Richard menghela napas dalam. "Satu-satunya, yang bisa menyembuhkan Regan hanya Yessi, Veni ... Meski cara ayah terdengar kejam, tapi dengan ini mereka bisa bersatu. Tanpa Yessi perlu tahu, sisi gelap Regan dan perasaan Regan yang sesungguhnya padanya."
Veni kian terisak. Masalahnya, Bima pernah mengatakan pada Veni secara terang-terangan bahwa ia begitu mencintai Yessi. Bahkan Bima meminta Veni untuk bicara dengan kedua orang tua Yessi perihal perjodohan.
Bima bahkan bertekad untuk giat bekerja hingga mapan lalu Bima dewasa akan melamar Yessi.
"Tapi, bagaimana dengan Bima, Pa?"
Richard terdiam cukup lama. Ia juga tahu, perasaan cucunya itu. Sekuat apa, Bima menyukai Yessi.
"Berat hati, suruh Bima mundur."
Veni menutup wajahnya hingga Richard membungkuk dan memeluknya erat. Veni tidak tahu, bagaimana menyampaikannya pada Bima nanti. Saat ini, Bima masih belum sadarkan diri.
"Berdoa saja, semoga Regan tidak benar-benar mencintai Yessi," ucap Richard namun ia ragu dengan perkataannya sendiri.
Melihat, bagaimana khawatirnya Regan tadi pada Yessi.
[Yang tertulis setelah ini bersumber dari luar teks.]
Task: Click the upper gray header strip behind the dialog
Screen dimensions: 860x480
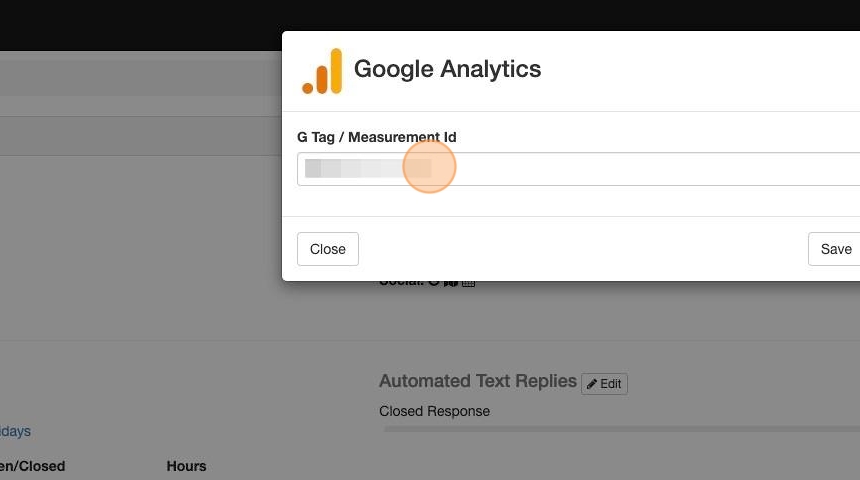Action: coord(140,80)

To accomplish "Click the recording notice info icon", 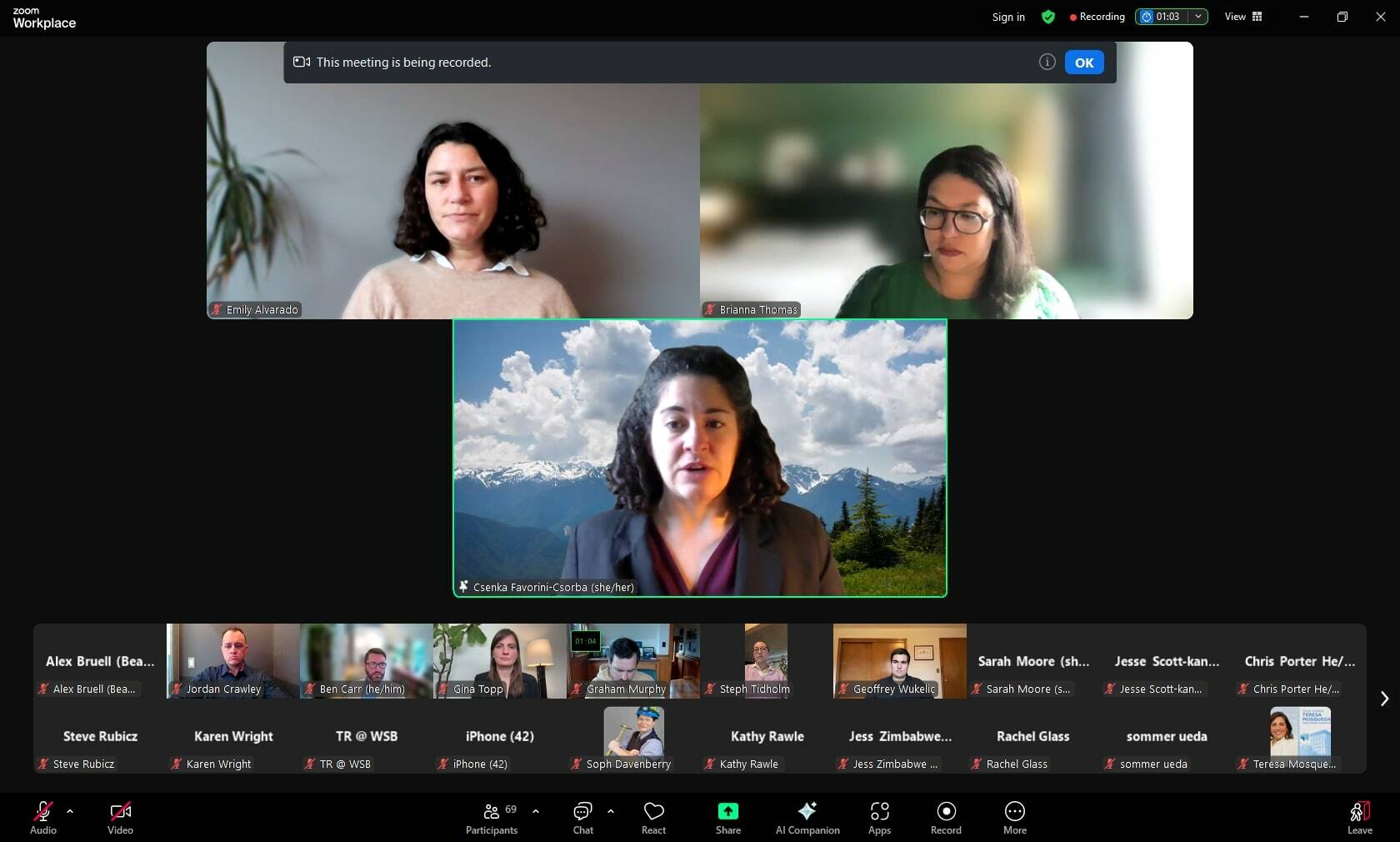I will pos(1048,62).
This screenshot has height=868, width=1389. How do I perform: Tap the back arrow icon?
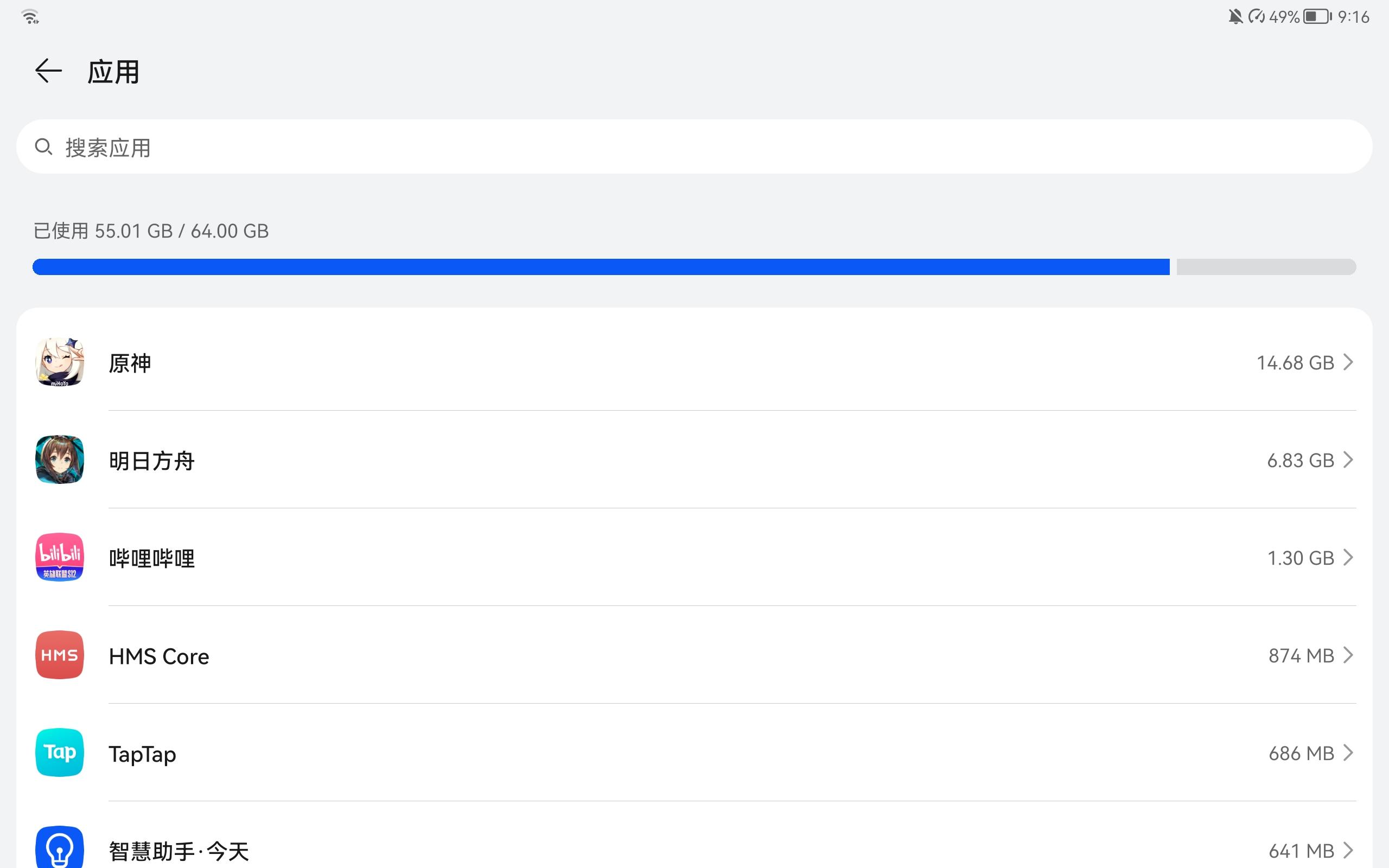pyautogui.click(x=48, y=71)
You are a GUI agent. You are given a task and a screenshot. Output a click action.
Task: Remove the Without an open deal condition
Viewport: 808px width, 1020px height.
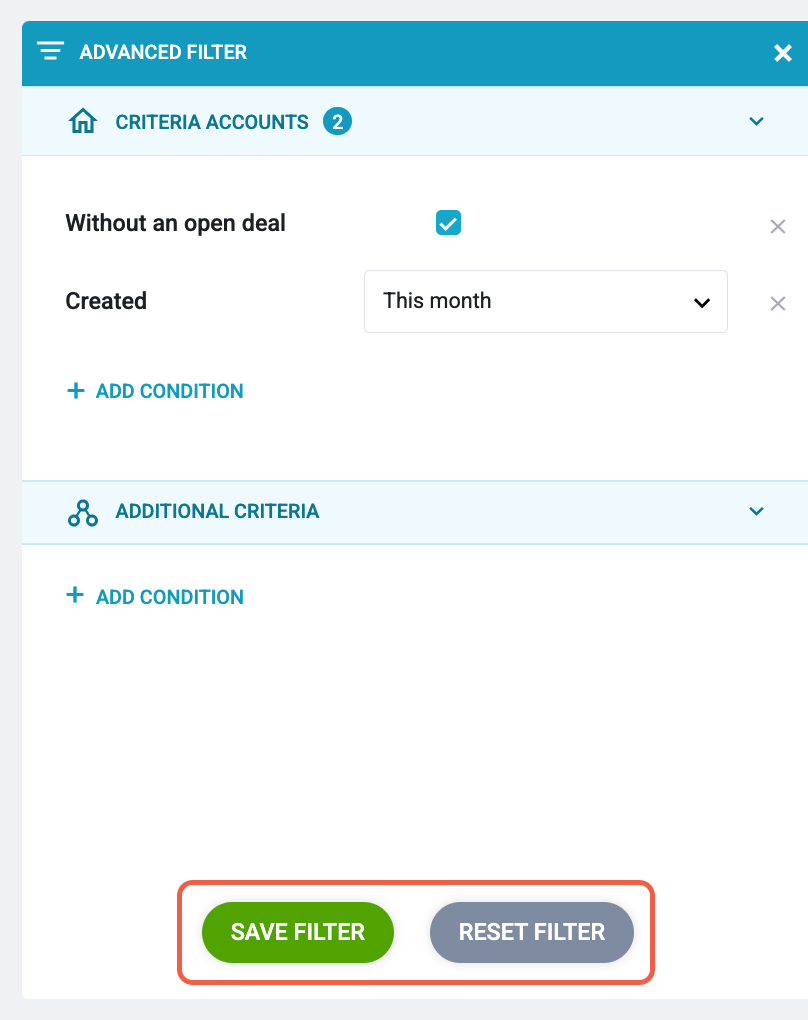pyautogui.click(x=777, y=226)
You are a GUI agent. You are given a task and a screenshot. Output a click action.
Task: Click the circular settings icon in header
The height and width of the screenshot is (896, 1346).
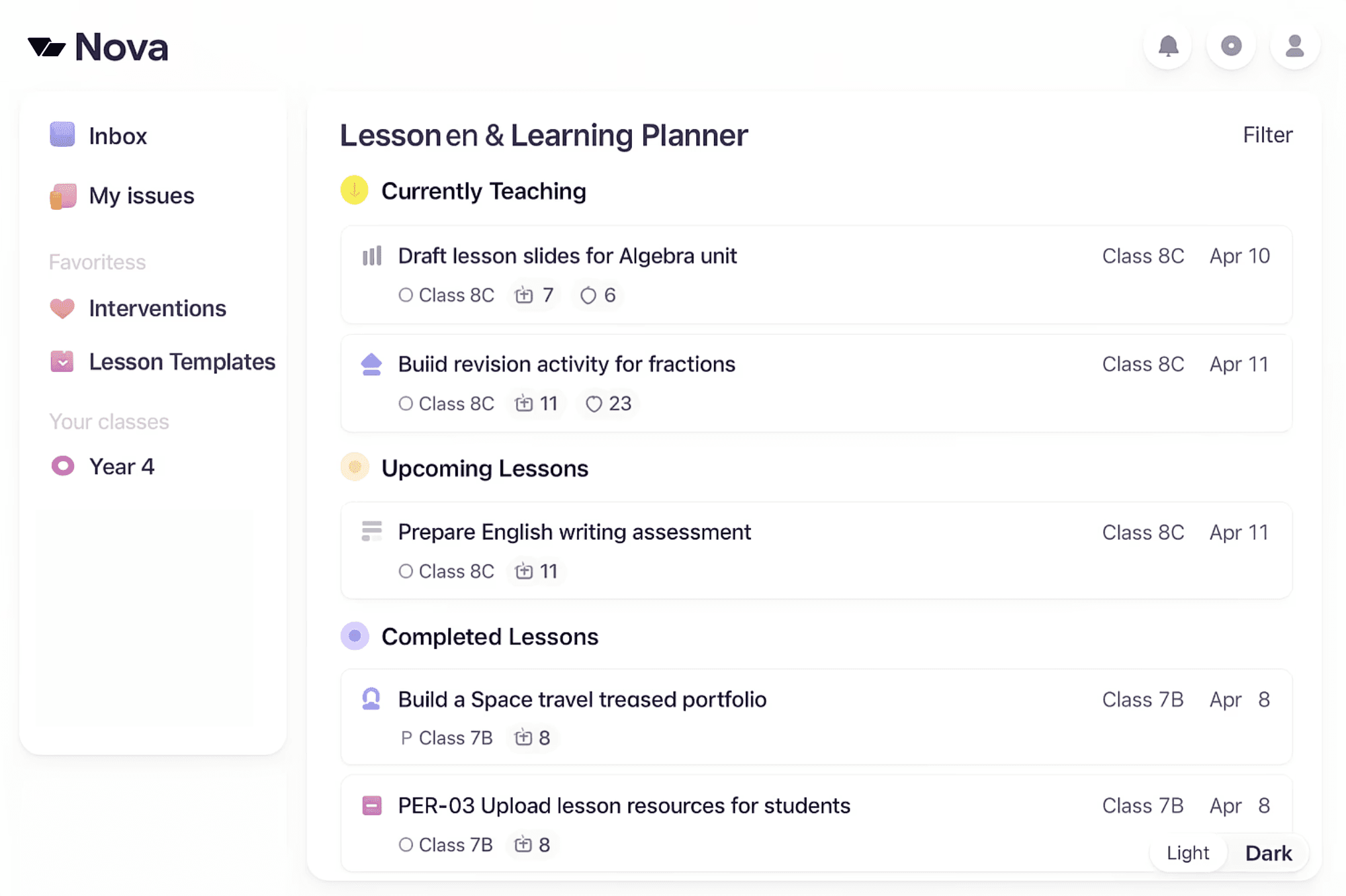pos(1231,46)
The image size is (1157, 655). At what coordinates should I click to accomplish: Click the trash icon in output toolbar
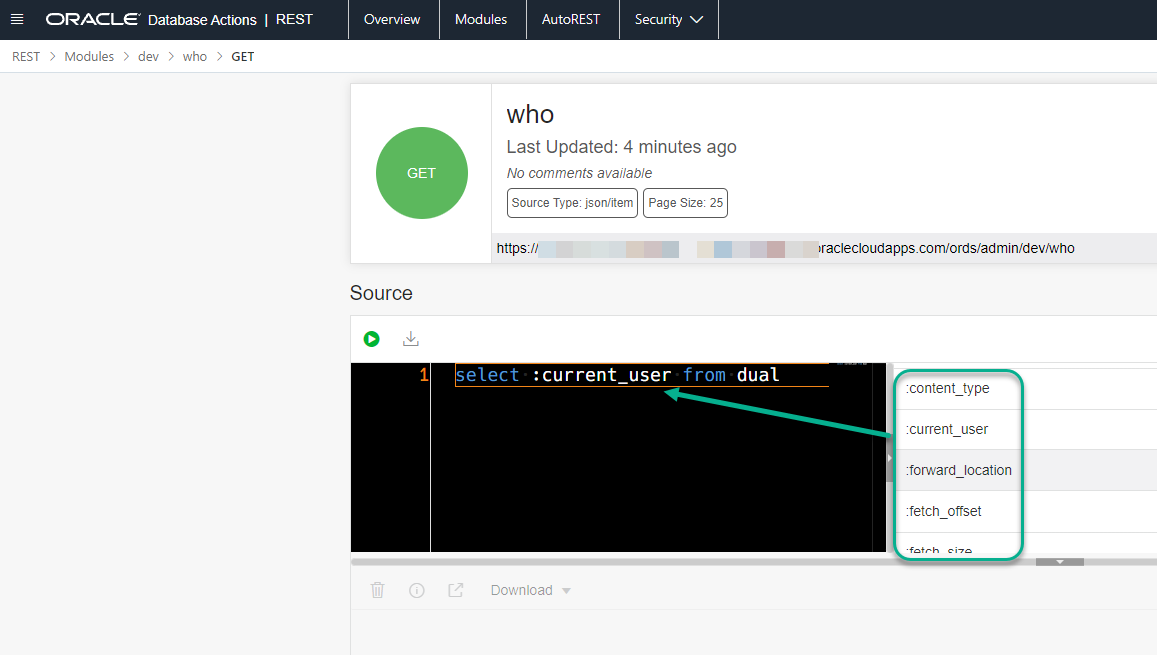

Regan tiba di ballroom. Ia nyaris menarik pistol di balik punggungnya karena tidak melihat Yessi di meja mereka tempati dan dimanapun.
"Sean! Akan ku patahkan semua tulang di tubuhmu. Jika menyentuh Yessi!" sumpah Regan lalu menerobos orang-orang yang masih berdansa.
Tidak ada yang berani marah, nyaris semua mengenal siapa sosok Regan.
"Eh, mas tunggu!" tiba-tiba Mentari menyembul dari balik keramaian. Regan tidak ingin berhenti, tapi Mentari menarik lengannya.
"Lepas kan!" bentak Regan membuat Mentari berjangkit kaget karena reaksi berlebihan Regan.
"Mas, jangan marah dong. Saya cuman mau tanya Yessi dimana?" tanya Mentari dengan pandangan mengedar lalu menatap Regan kembali.
Masalah mobil, Mentari tidak mempermasalahkannya. Karena kebetulan Arga memiliki dua mobil dan Mentari tahu, Regan yang seorang OB pasti tidak memiliki mobil mewah.
"Sudah saya antar pulang," sahut Regan berbohong lalu kembali berlari tanpa mau di cegah lagi.
Arga diam-diam memperhatikan Regan. Skillnya sekelas detektif membuat Arga dapat menangkap keanehan dari sikap ditunjukan Regan.
"Sepertinya aku harus menyelidikinya nanti," gumam Arga.
Di jalan raya.
Regan membawa mobil melebihi batas normal. Di otak nya penuh bayangan Yessi. Regan bahkan tidak memikirkan keselamatannya sendiri. Beberapa kendaraan, Regan selip tanpa menurunkan kecepatan hingga bunyi klakson terdengar beruntun.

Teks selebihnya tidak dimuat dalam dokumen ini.